§ **文档正文**:
########

概括来讲,高一这一年过得实在是乏善可陈,仿佛从考上这所高中开始就再也没发生过一件如意的事。经历的都是平凡的高中生活,八月底军训,九月开学,进新班,适应新环境,这些大家都经历过,也不值得讲出口。可是不管怎么想,看到的听到的、亲身置于其中而感知的那些东西还是有着与旁物根本的差距,就好像我怎么也不可能对着一个跑道也没有的小操场幻想初三体统的日子,也不可能再有男生在一个盛了五十人的教室里追逐打闹。生活不应该越变越好么?为什么在我这里,是一天不如一天了。
开学第二周的时候,初中同学在微信上组织了回初中看老师,然而我还在晚自习上搞数学作业,手机锁在老师的柜子里。周六拿到手机的时候,被几百条群消息和接二连三的朋友圈刷屏,才失魂落魄地从床上坐起来。手机没有信号,躲在同学的宿舍里借人家的热点,只敢匆匆翻两下就合上,把所有惊涛骇浪也一并掐灭在黑掉的屏幕里。时至今日,我依旧不能习惯周六上课,也不能习惯周日下午就要回学校上晚自习,虽说是比上不足比下有余——河北放月假的学校也一抓一大把——却总有种不甘心,特别是看着差点就成了校友的那些人过得明媚,有些时候也忍不住问自己:你究竟在坚持些什么呢?
上课,下课,再上课,宿管从早到晚地嚷嚷,天阴了又阴雾霾弥漫,消失的体育课,消失的假期,课外班导致的数不清的争吵,也终于迎来了“试水”和“站位”的第一次月考。相识的家长们在微信里讨论也有藏掖,一个人去吃饭一个人会宿舍时能感觉到暗流汹涌,于是考试来了,悄无声息,我甚至还没get到副科到底是啥,试卷都已经判完下发……相似的场景在后来还要见怪不怪地发生许多次,而加完总分的时候我还有点侥幸心理,直到出排名,然后家长给我细数从前不如我的同学a在我前面多少多少名,和我差不多的同学b和c在个位数的排名,而我弄不懂差距在哪里,难道只是一个课外班吗?那辅导机构该有多么厉害呀。
我记得那天晚上刚下过雨,柏油路上水摊倒映着街灯和路牌的彩色灯光,我把骑着的摩拜停靠在路边接我妈的电话,同去吃饭的同学等不及先走了,我焦灼地拿着手机,也不知道能说什么。十月考的成绩确实极其糟糕,这一点是无法否认的,但彼时我依旧自信,哪怕是没有补习班,我也相信自己的能力。然而来自另一个人不得不听的不信任又让我烦躁地想要跳进身边的水坑里,让彩色的水花迸溅在脸上。

########

§ **清单**:

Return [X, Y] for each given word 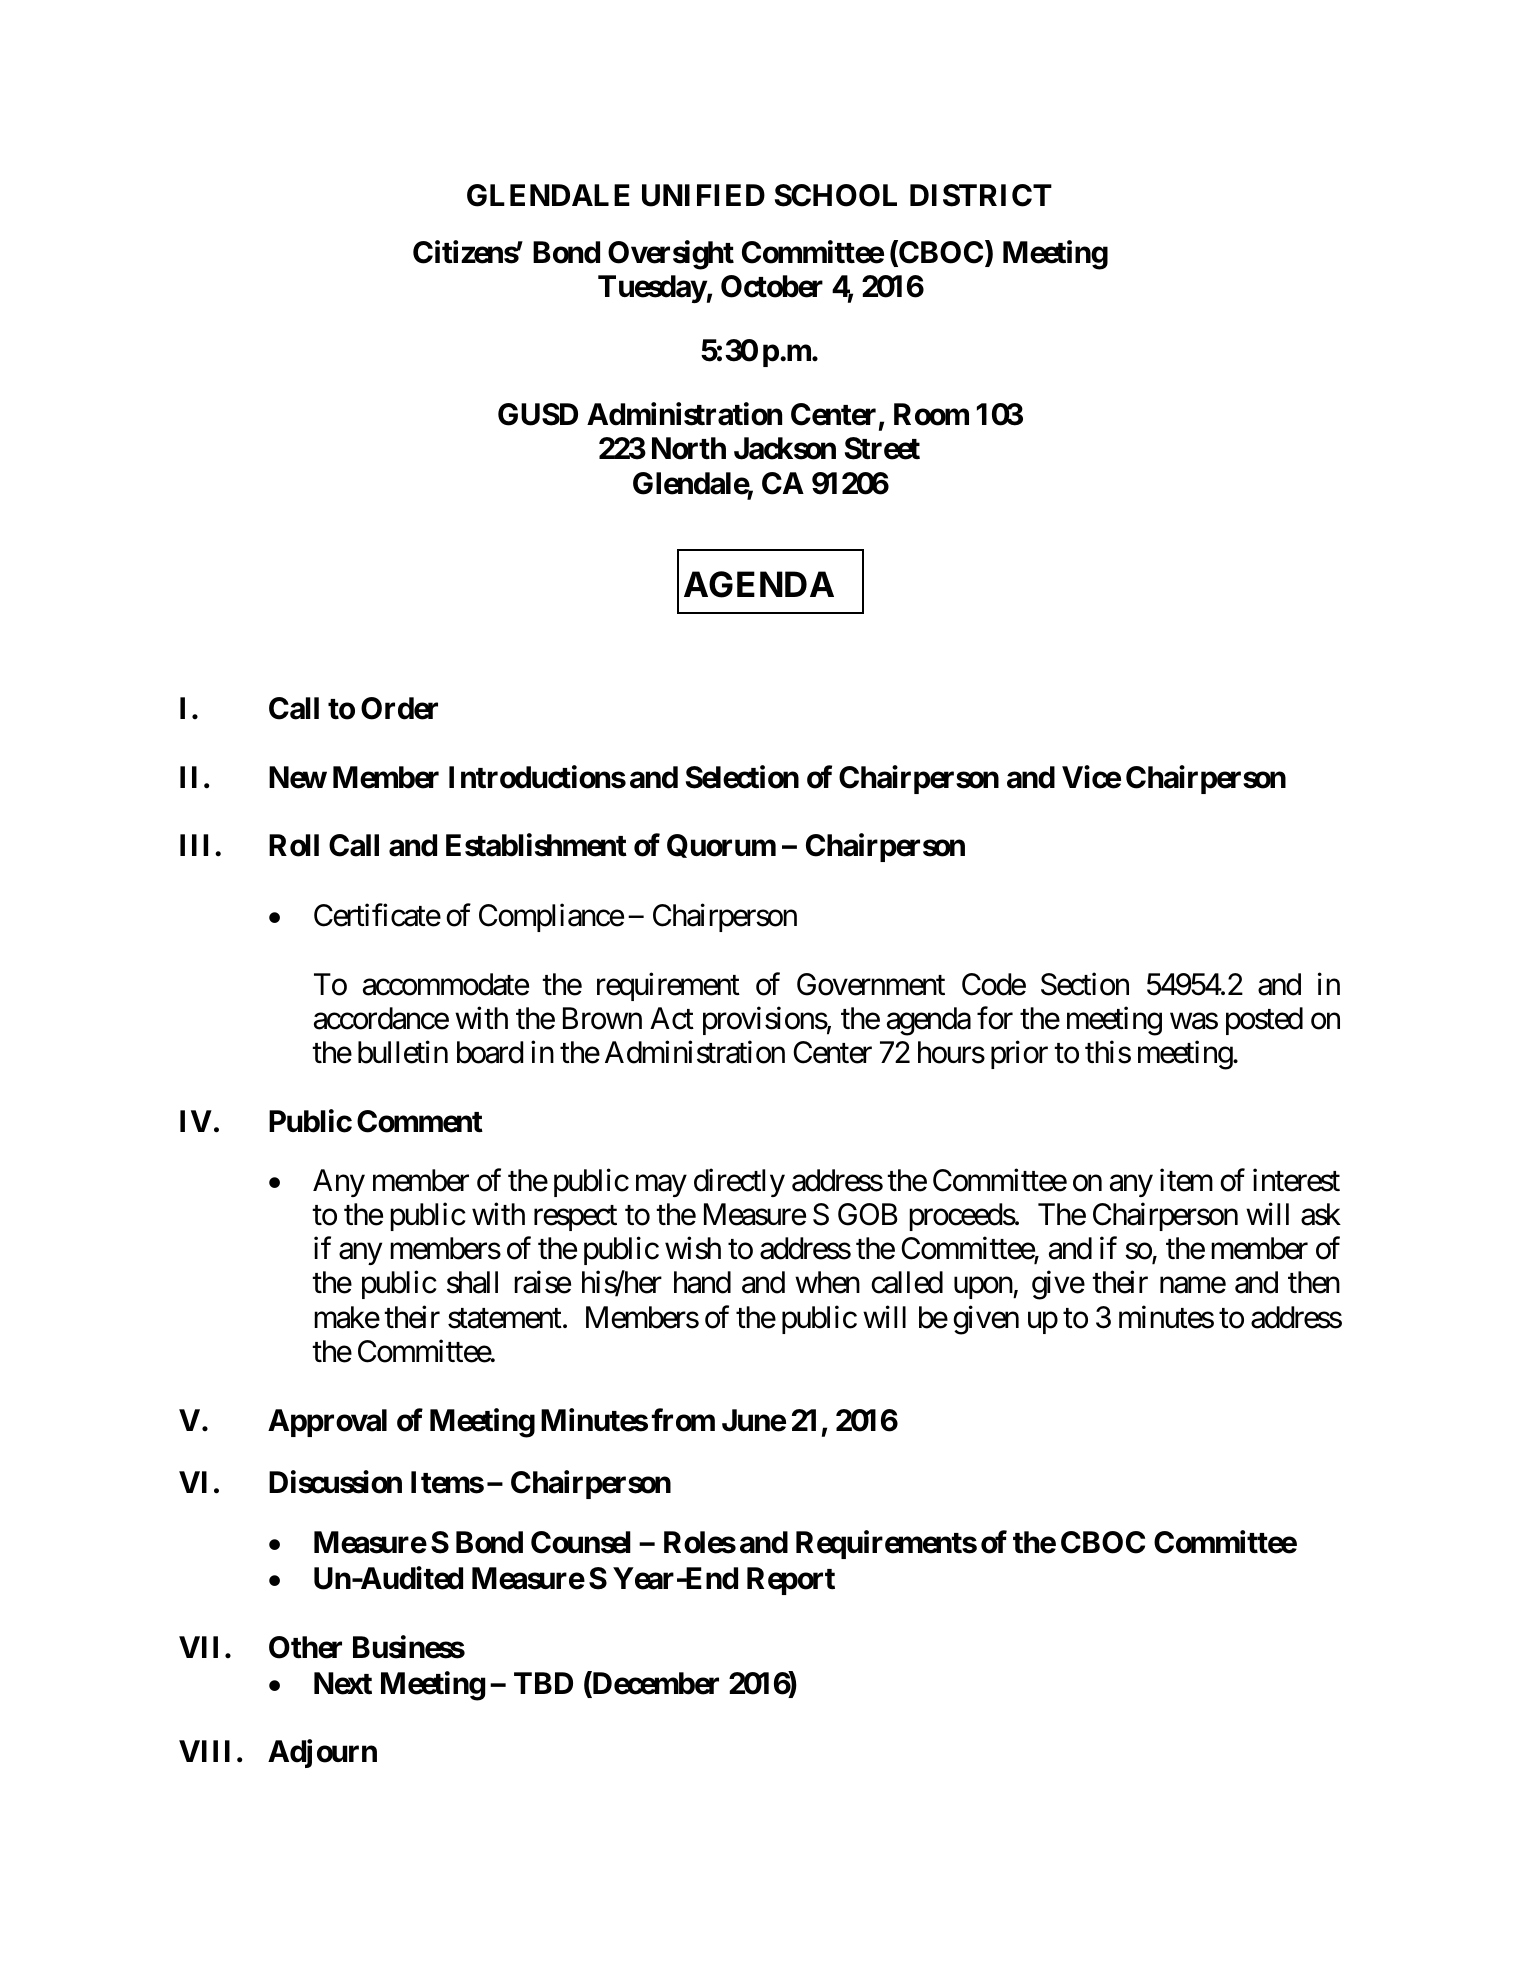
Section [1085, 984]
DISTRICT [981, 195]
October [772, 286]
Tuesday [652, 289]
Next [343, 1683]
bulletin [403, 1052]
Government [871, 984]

########

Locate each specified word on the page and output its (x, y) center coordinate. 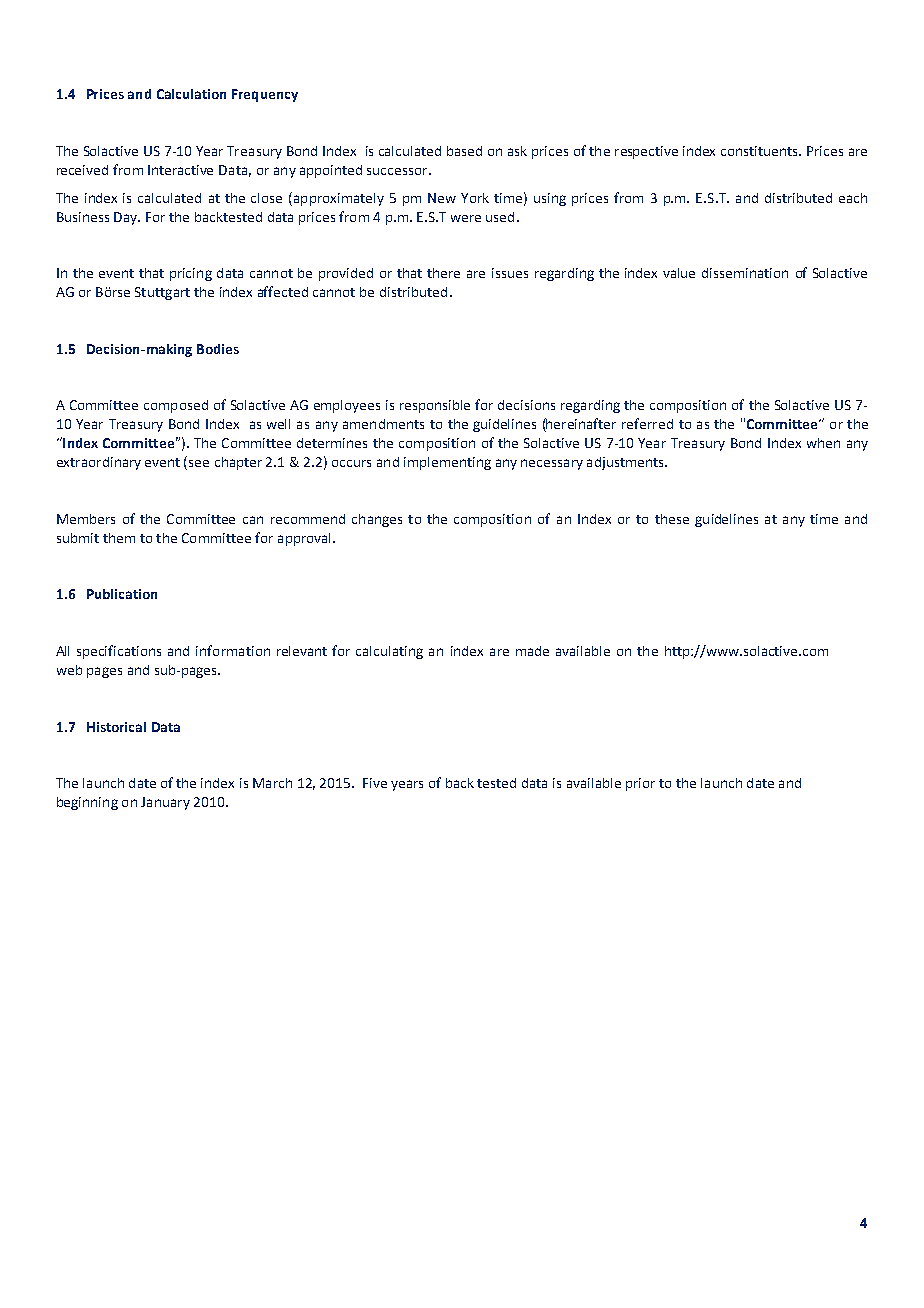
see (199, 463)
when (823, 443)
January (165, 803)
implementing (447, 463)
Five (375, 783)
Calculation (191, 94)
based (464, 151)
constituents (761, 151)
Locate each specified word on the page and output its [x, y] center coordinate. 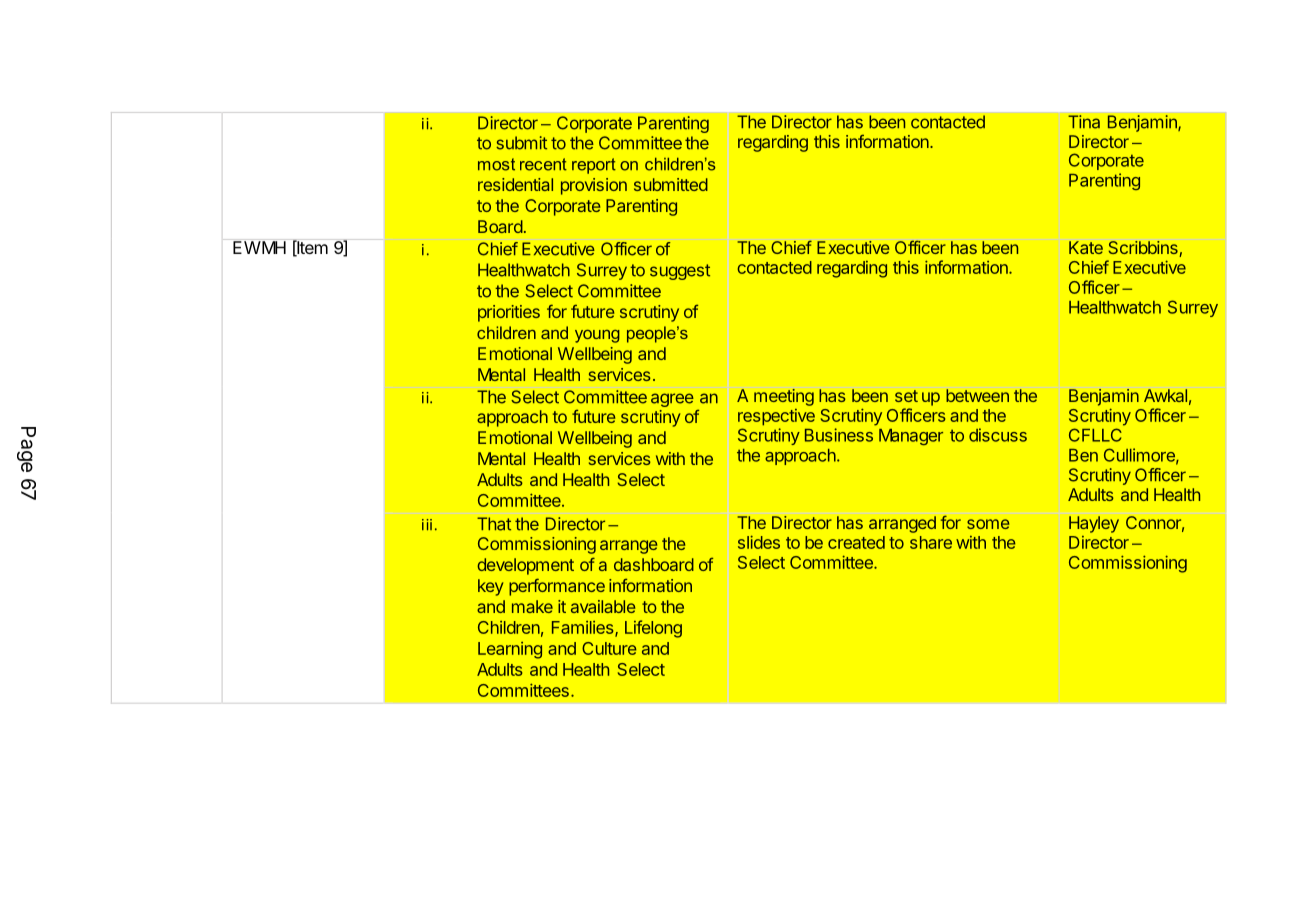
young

########

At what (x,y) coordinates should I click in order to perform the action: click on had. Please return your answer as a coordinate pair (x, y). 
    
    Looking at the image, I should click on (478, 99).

########

§ **任务要求 A**:
根据这篇回忆高一生活的文字,回答以下问题:
(i) 军训在什么时候?
(ii) 开学第二周,初中同学在微信上组织了什么活动?
(iii) 接妈妈电话时,作者把什么停靠在了路边?
§ **任务要求 B**: 这篇回忆高一生活的文字在第一段里列举了几件"平凡的高中生活"中的经历,请把它们全部列出。
§ **任务要求 C**: 从这篇回忆高一生活的文字的最后一句之后接着往下写一段。

§ **参考答案 A**:
(i) 八月底。
(ii) 回初中看老师。
(iii) 骑着的摩拜。

§ **参考答案 B**: 八月底军训;九月开学;进新班;适应新环境。

§ **参考答案 C**:
高中伊始,我就打定了主意,一定要佛系,不能太用力了,不然会分心得很。班里的同学渐渐是混熟了,也没有几段特别好的关系,他们倒是相当得自来熟。文体活动看似丰富其实无趣得很,更别提形式主义的讲座和又红又专的校园主旋律。期中考试也来了,排名好看,这也让我在接下来那段时间里拥有了短暂却真诚的快乐,看见窗外的叶子都挂着阳光的颜色,在心理课上笑嘻嘻旁观周围人撕纸觉得“真有意思”。我们不能做被分数控制的人,可事实就是这样,考好了就会开心,像是《离开的,留下的》里面埃莱娜说,我几岁开始就成了数字和符号的奴隶,喜怒哀乐都是由它们控制(大意)。半个学期我在努力适应崭新的作息却依然习惯不了午觉这件反人类的活动——起床已经够痛苦了,为什么同一天内还要多经历一次?中午的时间拿来看书,也看了挺多有意思的小说。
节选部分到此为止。